Exercise requirements => Records follow. Copy every line with "agent".

Provided information =>

────

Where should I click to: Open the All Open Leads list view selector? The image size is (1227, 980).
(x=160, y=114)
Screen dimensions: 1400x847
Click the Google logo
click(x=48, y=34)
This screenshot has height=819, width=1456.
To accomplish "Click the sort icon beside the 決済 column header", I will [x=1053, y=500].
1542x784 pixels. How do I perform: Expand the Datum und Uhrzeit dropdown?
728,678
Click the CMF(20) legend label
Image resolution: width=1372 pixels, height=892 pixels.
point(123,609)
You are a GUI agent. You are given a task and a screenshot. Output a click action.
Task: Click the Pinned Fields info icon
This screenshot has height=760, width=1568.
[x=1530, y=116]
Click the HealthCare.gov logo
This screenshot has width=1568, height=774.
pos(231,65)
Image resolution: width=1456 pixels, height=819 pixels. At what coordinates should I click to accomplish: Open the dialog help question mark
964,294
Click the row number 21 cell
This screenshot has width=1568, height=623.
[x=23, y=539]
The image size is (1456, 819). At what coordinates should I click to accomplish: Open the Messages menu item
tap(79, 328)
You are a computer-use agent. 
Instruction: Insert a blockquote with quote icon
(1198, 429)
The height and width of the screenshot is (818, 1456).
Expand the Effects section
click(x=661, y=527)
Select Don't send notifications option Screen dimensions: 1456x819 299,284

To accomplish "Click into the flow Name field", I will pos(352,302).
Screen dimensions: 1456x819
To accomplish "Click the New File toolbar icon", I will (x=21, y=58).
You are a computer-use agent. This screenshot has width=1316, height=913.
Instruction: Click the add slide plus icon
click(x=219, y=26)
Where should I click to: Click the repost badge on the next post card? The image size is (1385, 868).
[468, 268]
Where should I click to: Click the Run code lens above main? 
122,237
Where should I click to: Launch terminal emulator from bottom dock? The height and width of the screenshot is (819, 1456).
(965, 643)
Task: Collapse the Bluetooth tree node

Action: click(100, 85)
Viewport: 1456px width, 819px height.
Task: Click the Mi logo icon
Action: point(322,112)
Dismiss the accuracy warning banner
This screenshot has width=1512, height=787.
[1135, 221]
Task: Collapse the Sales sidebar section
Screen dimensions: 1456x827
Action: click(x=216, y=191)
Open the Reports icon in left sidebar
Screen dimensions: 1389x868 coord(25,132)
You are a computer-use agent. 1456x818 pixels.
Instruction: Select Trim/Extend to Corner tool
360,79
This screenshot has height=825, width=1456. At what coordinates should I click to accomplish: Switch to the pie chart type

────

Expected answer =>
You are a GUI agent. You are given a task and a screenshot. Output a click action.
You are a computer-use agent. 
You are a computer-use agent. This screenshot has width=1316, height=913.
You are a computer-use agent. 1456x818 pixels.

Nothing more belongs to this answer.